Con los soldados desarmados y maniatados comenzamos el saqueo del tren. En un vagón cerrado encontramos las armas: varias cajas de fusiles y pistolas, un par de cañones pequeños y munición, sobre todo mucha munición. Mientras robábamos las armas, D. Lucio pedía amablemente a los pasajeros una ayuda para la causa del rey Carlos. Pocos se la negaban más yendo acompañado de los Juanotes, Milreales y el tuerto Antonio Merendón.
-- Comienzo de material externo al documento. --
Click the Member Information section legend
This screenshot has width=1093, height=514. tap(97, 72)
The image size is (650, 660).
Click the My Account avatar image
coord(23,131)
Tras recibir las “dádivas” el cura entregaba a los “donantes” unas estampitas del Monarca Carlos VII bendecidas por el mismísimo Papa de Roma.

Una parte de las armas se las íbamos a entregar a unos guerrilleros de Córdoba que eran los que nos habían dado el soplo. El resto, lo llevaría el cura a las Vascongadas donde los partidarios de la causa legitimista estaban teniendo los más duros combates.   
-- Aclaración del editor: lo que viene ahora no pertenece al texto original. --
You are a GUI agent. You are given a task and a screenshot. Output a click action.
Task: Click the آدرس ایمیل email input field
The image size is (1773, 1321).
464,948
Merendón llevó una parte de las armas hasta Porcuna en Córdoba, el lugar convenido para la entrega de su parte a nuestros aliados andaluces y el Cura de Alcabón y yo mismo partimos con el resto hacia Estella que es donde estaba la corte del pretendiente.

Sin duda fue una delación interna en la partida cordobesa que operaba en la sierra de Cardeña y que dirigía un tipo estirado al que llamaban el Guajiro porque había estado muchos años en Cuba. El caso es que las tropas estaban esperando a Merendón, que muy inferior en número se batió como un bravo, aunque todo fue en vano. Finalmente cayó prisionero y fue ajusticiado por garrote en la plaza de Porcuna. Una muerte ignominiosa reservada a los bandidos y a los asesinos. Quedaba claro que el nuevo Rey de Madrid, Alfonso XII, no pensaba darnos la consideración de militares que daría a cualquier enemigo extranjero.

La noticia de la muerte de Antonio Merendón, que, aunque no de nacimiento, era por valor y hambre un hijo de los montes como nosotros, nos llegó a D. Lucio y a mí en la corte de Estella a principios del invierno de 1875.